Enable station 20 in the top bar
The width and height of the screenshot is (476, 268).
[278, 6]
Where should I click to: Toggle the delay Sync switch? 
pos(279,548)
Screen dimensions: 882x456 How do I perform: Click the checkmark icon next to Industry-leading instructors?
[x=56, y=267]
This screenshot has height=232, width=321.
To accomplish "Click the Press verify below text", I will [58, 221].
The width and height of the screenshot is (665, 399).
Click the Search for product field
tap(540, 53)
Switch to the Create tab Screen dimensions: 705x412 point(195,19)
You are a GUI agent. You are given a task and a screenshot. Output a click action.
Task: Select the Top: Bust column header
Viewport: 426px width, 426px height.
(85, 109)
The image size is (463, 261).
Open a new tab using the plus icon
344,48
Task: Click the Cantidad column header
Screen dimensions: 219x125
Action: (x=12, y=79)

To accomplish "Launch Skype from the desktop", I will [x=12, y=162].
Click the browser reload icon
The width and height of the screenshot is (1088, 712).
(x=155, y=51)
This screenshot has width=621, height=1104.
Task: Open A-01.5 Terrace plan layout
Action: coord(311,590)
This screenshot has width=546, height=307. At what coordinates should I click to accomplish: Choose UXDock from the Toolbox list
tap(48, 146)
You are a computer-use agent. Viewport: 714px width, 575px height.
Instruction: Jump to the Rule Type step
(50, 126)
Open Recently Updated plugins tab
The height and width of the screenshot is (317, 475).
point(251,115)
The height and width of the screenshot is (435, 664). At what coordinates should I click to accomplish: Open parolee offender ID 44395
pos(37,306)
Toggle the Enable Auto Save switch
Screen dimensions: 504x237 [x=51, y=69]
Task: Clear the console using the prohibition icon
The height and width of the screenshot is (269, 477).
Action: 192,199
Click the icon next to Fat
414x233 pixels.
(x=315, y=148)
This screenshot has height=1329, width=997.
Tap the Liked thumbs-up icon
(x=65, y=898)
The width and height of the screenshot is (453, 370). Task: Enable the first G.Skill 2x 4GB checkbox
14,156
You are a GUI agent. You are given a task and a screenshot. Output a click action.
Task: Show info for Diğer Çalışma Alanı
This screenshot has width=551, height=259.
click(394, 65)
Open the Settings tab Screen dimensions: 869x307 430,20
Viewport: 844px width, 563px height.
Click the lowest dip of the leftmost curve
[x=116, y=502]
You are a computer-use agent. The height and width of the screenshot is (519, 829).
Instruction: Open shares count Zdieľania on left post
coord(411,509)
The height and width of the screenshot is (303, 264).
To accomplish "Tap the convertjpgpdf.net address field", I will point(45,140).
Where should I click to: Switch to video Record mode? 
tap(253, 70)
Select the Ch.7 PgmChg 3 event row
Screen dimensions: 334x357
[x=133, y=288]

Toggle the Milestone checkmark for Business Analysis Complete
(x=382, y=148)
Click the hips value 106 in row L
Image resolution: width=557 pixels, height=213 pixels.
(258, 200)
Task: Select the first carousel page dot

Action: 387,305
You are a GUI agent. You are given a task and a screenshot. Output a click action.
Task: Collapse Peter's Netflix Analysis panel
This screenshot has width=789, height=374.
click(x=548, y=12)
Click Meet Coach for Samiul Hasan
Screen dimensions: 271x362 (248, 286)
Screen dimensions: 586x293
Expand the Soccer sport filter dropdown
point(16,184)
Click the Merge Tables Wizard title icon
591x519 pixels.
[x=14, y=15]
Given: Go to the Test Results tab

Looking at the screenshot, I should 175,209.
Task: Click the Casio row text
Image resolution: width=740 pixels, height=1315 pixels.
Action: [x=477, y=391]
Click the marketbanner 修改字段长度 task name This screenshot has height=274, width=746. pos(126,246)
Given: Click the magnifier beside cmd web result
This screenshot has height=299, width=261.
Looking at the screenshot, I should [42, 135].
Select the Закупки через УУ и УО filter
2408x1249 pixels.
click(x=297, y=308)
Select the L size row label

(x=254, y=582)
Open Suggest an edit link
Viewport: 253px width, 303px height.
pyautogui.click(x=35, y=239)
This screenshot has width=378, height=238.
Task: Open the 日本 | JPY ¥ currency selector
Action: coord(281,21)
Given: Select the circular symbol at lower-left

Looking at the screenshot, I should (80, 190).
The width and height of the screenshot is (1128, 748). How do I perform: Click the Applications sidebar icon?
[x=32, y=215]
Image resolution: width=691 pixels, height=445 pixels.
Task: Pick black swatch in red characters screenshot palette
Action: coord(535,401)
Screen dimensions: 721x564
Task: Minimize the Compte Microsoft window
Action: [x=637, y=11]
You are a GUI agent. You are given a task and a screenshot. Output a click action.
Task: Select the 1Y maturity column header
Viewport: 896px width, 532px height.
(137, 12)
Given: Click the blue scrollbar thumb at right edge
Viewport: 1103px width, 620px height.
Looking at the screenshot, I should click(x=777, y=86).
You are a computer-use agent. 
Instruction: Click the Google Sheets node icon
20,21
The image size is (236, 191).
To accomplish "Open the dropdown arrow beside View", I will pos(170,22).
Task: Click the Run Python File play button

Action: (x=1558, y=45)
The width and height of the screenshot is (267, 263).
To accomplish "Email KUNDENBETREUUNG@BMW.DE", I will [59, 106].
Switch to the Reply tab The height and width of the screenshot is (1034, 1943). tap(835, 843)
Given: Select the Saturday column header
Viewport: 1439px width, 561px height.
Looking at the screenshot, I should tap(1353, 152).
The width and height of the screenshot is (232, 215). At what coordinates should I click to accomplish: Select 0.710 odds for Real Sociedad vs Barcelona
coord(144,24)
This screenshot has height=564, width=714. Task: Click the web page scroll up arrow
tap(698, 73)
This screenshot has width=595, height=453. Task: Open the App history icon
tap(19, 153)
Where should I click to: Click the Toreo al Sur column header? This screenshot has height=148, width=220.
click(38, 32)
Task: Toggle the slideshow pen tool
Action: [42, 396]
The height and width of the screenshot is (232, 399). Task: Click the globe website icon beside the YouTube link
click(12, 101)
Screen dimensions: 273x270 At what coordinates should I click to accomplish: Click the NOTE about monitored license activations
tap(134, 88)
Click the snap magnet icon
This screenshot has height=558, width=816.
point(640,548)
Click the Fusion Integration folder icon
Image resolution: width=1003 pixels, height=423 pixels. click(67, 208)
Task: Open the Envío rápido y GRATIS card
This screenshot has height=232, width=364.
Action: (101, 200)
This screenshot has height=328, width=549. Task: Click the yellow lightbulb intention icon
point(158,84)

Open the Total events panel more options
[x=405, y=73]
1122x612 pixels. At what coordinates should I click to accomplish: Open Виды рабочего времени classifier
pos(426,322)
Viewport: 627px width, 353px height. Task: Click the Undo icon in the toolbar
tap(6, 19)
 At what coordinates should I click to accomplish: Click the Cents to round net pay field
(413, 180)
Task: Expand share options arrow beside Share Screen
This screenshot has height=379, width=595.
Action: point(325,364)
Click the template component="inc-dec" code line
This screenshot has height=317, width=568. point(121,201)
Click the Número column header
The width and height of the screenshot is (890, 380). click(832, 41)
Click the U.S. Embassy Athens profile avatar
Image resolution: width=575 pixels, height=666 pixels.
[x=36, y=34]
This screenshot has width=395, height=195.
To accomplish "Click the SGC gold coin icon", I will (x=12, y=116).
****
• **Problem**
Lines that hold "computer" are the ones to copy, so pick each out from the data.

• **Solution**
You are a computer-use agent. Viewport: 714px width, 575px height.
You are a computer-use agent. The height and width of the screenshot is (519, 829).
You are a computer-use agent. 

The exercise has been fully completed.